La sala estaba en el primer piso. Dos sillones y dos sofás de cuero y una mesa de madera y un aparato de televisión. Los sillones eran de buena calidad, pero viejos. El suelo era de baldosas amarillas con estrías negras y estaba sucio. Ni siquiera un par de alfombras indias multicolores podían disimularlo. Un espejo de cuerpo entero colgaba de una pared. En la otra había un cartel de una película mexicana de los años cincuenta, enmarcado y protegido con un cristal. Charly Cruz le dijo que era el póster auténtico de una película muy rara, de la que se habían perdido casi todas las copias. En un aparador de cristal se guardaban las botellas de licor. Junto a la sala había una habitación aparentemente sin uso en donde estaba el aparato de música, de última generación, y en una caja de cartón los compact discs. Rosa Méndez se agachó junto a la caja y se puso a hurgar en su interior.

– A las mujeres las vuelve loca la música -le dijo Charly Cruz al oído-, a mí me vuelve loco el cine.

La proximidad de Charly Cruz lo sobresaltó. Sólo en ese momento se dio cuenta de que la habitación no tenía ventanas y le pareció extraño que alguien la hubiera elegido para ubicar la sala, sobre todo teniendo en cuenta que la casa era grande y que seguramente no faltarían habitaciones con más luz. Cuando la música empezó a sonar Corona y Chucho Flores tomaron a las muchachas de los brazos y salieron de la sala. El tipo del bigote se sentó en un sillón y miró la hora. Charly Cruz le preguntó si le interesaba ver la película de Robert Rodríguez.
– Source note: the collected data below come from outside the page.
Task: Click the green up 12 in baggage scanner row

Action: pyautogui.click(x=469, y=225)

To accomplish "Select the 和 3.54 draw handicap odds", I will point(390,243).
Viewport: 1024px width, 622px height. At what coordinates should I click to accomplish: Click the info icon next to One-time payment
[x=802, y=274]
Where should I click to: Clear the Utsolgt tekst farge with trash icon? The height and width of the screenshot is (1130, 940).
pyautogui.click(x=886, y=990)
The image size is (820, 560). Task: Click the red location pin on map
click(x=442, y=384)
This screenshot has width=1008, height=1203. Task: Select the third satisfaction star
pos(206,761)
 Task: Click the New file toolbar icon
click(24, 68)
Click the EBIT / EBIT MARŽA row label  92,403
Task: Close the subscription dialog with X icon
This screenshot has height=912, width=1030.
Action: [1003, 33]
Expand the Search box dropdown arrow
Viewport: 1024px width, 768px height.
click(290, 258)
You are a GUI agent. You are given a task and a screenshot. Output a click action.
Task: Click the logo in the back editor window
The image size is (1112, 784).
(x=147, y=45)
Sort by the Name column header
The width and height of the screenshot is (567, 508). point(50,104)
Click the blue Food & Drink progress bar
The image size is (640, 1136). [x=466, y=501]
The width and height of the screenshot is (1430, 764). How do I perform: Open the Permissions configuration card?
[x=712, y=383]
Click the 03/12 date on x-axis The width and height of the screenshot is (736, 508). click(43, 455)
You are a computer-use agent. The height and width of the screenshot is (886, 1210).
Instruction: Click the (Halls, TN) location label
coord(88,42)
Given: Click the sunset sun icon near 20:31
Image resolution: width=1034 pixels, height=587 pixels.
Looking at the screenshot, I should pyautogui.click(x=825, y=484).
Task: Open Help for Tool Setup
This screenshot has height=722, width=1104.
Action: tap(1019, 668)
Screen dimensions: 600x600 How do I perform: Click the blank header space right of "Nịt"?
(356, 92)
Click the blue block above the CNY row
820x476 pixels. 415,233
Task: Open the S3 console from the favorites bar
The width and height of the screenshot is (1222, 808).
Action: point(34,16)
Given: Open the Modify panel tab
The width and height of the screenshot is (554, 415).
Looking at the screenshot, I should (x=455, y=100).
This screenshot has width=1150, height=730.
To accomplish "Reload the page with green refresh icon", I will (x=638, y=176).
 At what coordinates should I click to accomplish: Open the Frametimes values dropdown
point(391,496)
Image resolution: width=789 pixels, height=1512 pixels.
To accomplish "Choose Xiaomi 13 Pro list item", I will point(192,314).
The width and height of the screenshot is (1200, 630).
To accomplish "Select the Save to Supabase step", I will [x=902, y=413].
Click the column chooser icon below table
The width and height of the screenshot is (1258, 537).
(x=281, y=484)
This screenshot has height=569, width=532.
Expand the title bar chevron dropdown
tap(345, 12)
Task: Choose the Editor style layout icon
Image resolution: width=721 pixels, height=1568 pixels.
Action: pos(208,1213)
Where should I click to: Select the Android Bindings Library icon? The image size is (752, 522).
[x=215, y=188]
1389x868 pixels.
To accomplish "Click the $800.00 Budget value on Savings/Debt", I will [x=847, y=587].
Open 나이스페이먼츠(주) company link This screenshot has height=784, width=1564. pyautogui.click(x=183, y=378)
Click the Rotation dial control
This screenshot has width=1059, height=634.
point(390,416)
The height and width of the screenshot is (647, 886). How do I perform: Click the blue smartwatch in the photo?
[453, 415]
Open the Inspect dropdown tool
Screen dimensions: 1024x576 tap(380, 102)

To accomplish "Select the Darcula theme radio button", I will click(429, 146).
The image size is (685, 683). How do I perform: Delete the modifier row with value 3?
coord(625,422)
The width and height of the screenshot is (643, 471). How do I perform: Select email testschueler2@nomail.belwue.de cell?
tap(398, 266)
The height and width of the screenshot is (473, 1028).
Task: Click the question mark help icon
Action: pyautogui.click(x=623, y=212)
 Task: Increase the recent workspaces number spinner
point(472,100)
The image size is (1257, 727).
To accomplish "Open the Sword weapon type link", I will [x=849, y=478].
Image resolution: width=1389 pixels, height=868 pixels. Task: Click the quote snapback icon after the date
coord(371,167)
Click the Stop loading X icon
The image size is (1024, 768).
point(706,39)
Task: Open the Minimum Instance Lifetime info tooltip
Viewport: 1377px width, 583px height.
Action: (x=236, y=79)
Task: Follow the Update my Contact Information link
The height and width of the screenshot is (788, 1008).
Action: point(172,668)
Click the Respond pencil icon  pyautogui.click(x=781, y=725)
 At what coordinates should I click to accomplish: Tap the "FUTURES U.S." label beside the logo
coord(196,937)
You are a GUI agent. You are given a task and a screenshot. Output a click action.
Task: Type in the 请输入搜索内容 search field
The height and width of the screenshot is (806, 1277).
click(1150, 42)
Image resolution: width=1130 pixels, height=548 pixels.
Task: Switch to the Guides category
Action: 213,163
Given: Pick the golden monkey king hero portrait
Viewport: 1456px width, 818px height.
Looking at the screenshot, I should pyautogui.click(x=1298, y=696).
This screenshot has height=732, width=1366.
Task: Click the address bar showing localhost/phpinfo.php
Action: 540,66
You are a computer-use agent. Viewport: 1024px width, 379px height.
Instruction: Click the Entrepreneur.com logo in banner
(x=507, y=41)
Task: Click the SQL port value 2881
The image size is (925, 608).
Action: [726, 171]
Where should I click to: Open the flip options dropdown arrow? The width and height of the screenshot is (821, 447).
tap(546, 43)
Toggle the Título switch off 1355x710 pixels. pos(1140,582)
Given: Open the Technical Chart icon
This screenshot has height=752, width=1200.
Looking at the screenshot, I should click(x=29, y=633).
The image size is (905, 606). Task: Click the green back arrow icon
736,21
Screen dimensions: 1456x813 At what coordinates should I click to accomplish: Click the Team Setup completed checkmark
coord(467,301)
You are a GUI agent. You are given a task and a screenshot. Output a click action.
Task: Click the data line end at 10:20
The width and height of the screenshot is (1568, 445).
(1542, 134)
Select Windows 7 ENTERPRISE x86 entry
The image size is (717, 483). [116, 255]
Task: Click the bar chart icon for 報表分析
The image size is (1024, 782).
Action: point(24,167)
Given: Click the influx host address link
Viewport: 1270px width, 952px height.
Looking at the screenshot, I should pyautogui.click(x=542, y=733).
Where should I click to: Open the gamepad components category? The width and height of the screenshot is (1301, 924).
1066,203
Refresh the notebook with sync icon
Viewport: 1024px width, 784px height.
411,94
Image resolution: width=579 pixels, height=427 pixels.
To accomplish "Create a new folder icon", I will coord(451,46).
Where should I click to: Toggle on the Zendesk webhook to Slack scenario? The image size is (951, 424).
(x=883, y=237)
Fate asintió. Al tipo del bigote, por la disposición del sillón, le era imposible ver la película sin torcer exageradamente el cuello, pero en realidad no mostró la más mínima curiosidad. Se quedó sentado, mirándolos a ellos y de tanto en tanto mirando el techo.

La película no duraba, según Charly Cruz, más de media hora. Se veía el rostro de una vieja, muy pintarrajeado, que miraba a la cámara y que, al cabo de un rato, se ponía a murmurar palabras incomprensibles y a llorar. Parecía una puta retirada y en ocasiones, pensó Fate, una puta agonizante. Después aparecía una mujer joven, muy morena, delgada y con grandes pechos, que se desnudaba sentada en una cama. De la oscuridad surgían tres tipos que primero le hablaban al oído y luego la follaban. Al principio la mujer oponía resistencia. Miraba directamente a la cámara y decía algo en español que Fate no entendía.